The simple synthesis of ultralow‐density (≈2.32 mg cm −3 ) 3D reduced graphene oxide (rGO) aerogels that exhibit high electrical conductivity and excellent compressibility are described herein. Aerogels are synthesized using a combined hydrothermal and thermal annealing method in which hexamethylenetetramine is employed as a reducer, nitrogen source, and graphene dispersion stabilizer. The N‐binding configurations of rGO aerogels increase dramatically, as evidenced by the change in pyridinic‐N/quaternary‐N ratio.
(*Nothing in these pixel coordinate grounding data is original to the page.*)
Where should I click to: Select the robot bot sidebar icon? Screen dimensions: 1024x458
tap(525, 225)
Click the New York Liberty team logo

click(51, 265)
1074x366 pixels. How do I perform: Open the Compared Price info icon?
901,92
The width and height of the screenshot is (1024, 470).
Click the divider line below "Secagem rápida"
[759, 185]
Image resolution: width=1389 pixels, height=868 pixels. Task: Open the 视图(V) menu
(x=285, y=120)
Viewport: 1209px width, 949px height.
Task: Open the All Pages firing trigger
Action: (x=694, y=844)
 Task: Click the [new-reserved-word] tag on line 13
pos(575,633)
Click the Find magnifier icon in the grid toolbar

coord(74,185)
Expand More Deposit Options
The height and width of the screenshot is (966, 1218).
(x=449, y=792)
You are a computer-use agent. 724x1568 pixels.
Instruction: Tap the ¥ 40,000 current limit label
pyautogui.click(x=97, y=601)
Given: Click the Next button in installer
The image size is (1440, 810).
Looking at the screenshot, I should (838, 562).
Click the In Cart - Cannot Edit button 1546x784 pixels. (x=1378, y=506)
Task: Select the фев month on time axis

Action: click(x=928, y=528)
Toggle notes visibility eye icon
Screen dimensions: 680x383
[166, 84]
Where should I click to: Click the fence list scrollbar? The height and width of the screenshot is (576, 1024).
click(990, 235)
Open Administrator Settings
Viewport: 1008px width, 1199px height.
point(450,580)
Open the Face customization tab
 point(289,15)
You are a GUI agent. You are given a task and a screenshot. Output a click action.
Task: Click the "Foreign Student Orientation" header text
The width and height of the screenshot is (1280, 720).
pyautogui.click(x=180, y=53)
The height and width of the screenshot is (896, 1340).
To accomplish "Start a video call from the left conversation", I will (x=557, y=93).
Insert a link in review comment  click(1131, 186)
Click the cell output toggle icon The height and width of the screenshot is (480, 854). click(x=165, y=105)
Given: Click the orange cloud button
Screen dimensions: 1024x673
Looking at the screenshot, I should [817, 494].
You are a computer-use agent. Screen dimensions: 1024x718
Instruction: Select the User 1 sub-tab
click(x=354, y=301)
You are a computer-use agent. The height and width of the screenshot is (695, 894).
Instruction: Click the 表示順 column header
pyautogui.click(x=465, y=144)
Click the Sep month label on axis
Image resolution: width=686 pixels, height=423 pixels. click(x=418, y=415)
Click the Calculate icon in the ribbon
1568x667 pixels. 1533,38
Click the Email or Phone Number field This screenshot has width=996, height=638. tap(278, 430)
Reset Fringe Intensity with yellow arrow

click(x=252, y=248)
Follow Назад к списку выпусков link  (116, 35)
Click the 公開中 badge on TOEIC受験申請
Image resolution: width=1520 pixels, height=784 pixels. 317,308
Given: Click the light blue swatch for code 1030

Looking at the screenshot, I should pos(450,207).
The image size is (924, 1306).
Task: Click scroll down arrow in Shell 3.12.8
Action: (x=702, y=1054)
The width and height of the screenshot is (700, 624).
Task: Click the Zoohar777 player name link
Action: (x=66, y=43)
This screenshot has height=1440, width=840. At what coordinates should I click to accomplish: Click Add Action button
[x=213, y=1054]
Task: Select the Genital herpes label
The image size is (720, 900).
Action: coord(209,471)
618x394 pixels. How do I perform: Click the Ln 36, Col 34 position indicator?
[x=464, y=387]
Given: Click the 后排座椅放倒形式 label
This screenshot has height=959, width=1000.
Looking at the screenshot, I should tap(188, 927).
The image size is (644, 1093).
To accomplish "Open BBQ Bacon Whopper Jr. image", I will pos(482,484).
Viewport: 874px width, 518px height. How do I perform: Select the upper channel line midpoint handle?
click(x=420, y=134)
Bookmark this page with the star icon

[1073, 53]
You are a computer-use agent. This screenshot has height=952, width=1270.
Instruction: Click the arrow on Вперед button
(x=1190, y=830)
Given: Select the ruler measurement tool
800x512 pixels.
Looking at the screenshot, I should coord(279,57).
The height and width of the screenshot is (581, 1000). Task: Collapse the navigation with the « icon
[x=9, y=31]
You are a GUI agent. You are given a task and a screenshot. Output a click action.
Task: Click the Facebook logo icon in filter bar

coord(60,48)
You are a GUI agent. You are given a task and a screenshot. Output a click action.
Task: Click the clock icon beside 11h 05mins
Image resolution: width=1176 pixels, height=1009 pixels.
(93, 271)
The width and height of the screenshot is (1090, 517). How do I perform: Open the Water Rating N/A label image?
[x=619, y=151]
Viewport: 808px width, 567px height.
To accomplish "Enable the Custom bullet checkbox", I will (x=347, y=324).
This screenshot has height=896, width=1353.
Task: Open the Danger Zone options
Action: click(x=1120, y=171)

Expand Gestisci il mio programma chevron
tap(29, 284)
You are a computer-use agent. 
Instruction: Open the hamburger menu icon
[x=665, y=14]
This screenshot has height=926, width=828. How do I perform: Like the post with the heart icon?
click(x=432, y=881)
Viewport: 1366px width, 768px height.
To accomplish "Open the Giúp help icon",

The conductivity of this graphene aerogel is ≈11.74 S m −1 at zero strain, whereas the conductivity at a compressive strain of ≈80% is ≈704.23 S m −1 , which is the largest electrical conductivity reported so far in any 3D sponge‐like low‐density carbon material. In addition, the aerogel has excellent hydrophobicity (with a water contact angle of 137.4°) as well as selective absorption for organic solvents and oils. The compressive modulus (94.5 kPa; ρ ≈ 2.32 mg cm −3 ) of the rGO aerogel is higher than that of other carbon‐based aerogels. The physical and chemical properties (such as high conductivity, elasticity, high surface area, open pore structure, and chemical stability) of the aerogel suggest that it is a viable candidate for the use in energy storage, electrodes for fuel cells, photocatalysis, environmental protection, energy absorption, and sensing applications.